A Barbárie da Fome é a História de uma Figura Repetida e Carimbada –

O Álbum da Desumanidade Precisa Ser Abandonado

Um assunto que hoje me espanta, até porque o julguei superado pela minha limitação cognitiva, trata da retomada da fome. Surpreendo-me com os números que mostram o retorno do Brasil ao mapa mundial de todas adversidades que expliquem a insegurança alimentar. Hoje, o quadro mais parece uma situação de que não se saiu do ponto, como se o país tivesse se mantido imóvel, o que não é verdadeiro. Numa forma respeitosa de descontração, daria até para simular aquela máxima de que o quadro tipifica bem a “volta dos que não foram”.

Cabe a ironia do palavreado. Isso porque as politicas públicas para as situações de estrangulamento social parecem não entender bem as razões. Nem das consequências decorrentes de medidas econômicas. Nem mesmo para que servem as políticas sociais. Diante disso, como encarar a realidade que está descrita no novo relatório da ONU sobre o drama da fome pelo mundo, que atinge em cheio o Brasil?

※

Tarefa a
Filtre a listagem e copie todas as linhas que contêm a palavra "width". Diferencie maiúsculas de minúsculas.
A listagem não tem nenhuma relação com o texto.

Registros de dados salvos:
※

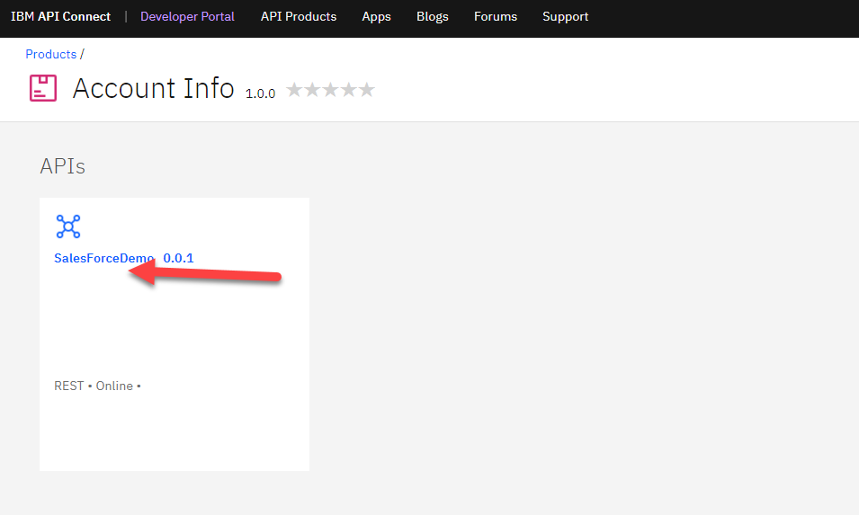Open the SalesForceDemo API link
Viewport: 860px width, 515px height.
coord(103,258)
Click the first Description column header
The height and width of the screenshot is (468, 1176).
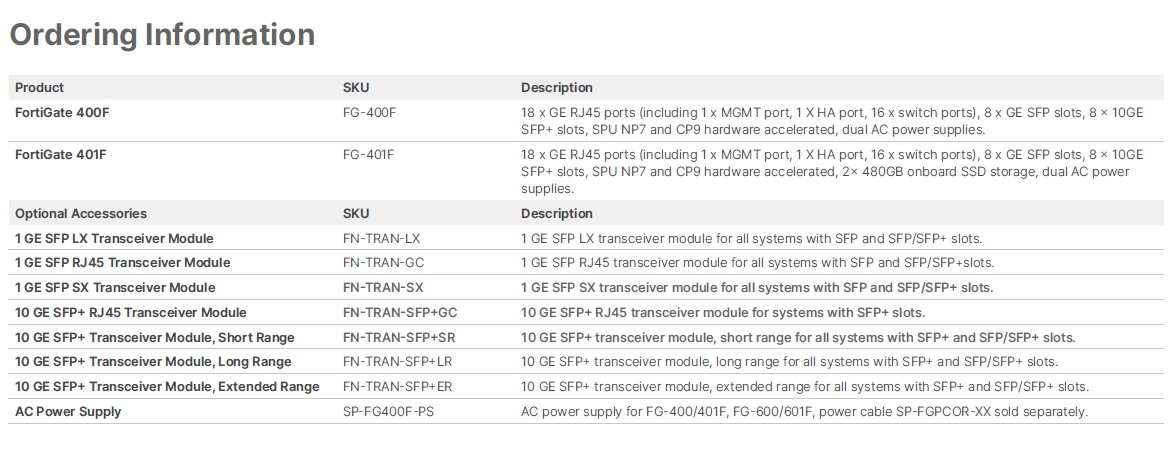click(x=556, y=87)
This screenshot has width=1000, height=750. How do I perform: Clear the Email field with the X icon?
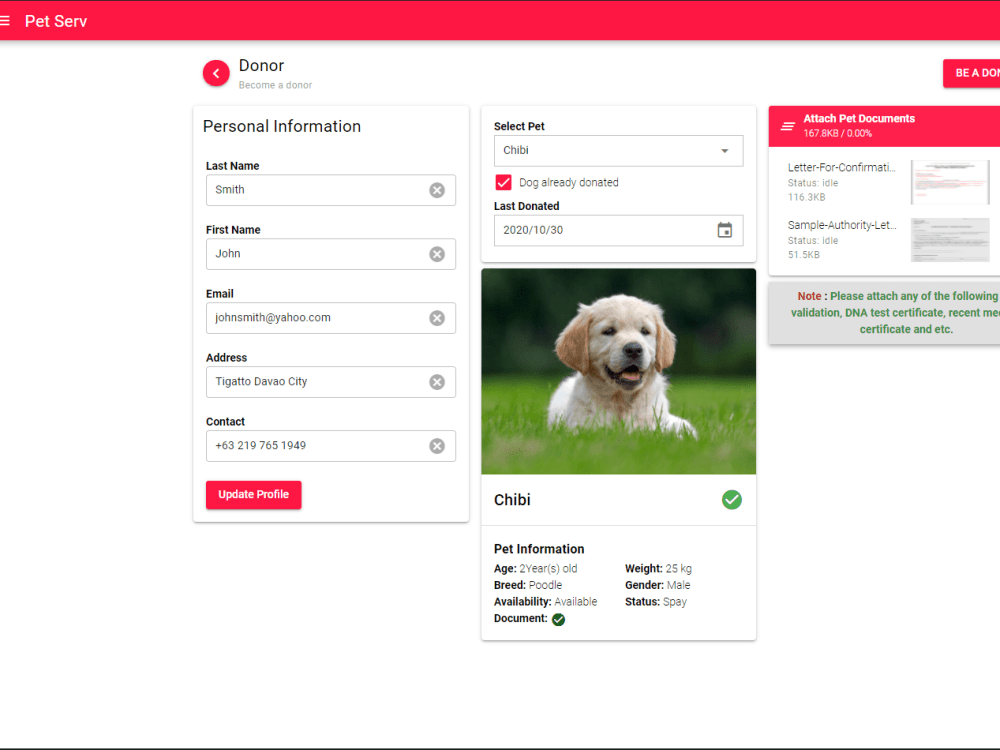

※

Tarefa b
Dê seguimento ao texto sobre a volta da fome no Brasil a partir da última frase apresentada.

Resposta a
Viewport: 860px width, 515px height.
The height and width of the screenshot is (468, 1176).
This screenshot has width=1000, height=750. How do I perform: Clear the Email field with the X icon?

Resposta b
De fato, entre 2019 e 2021, conforme prediz aquele documento, atingimos a infeliz marca de contarmos com 60 milhões de compatriotas em regime de insegurança alimentar. Pior que isso, só mesmo a consagração de um status indesejado – o de ter o país retornado ao chamado mapa da fome no mundo. Incrível. Afinal, o país que sempre foi do futuro e que bate no peito para dizer que é gigante na produção e exportação de um leque que vai de aviões a commodities, tem também essa mácula por carregar. É incapaz de por comida no prato de uma outra nação, cujos partícipes foram excluídos por falta de planos, de programas assistenciais bem definidos e um olhar para o futuro capaz de apagar tamanha mácula. Diga-se ainda de passagem: um mal que tem gênero, raça e CEP. Nada tão desigual.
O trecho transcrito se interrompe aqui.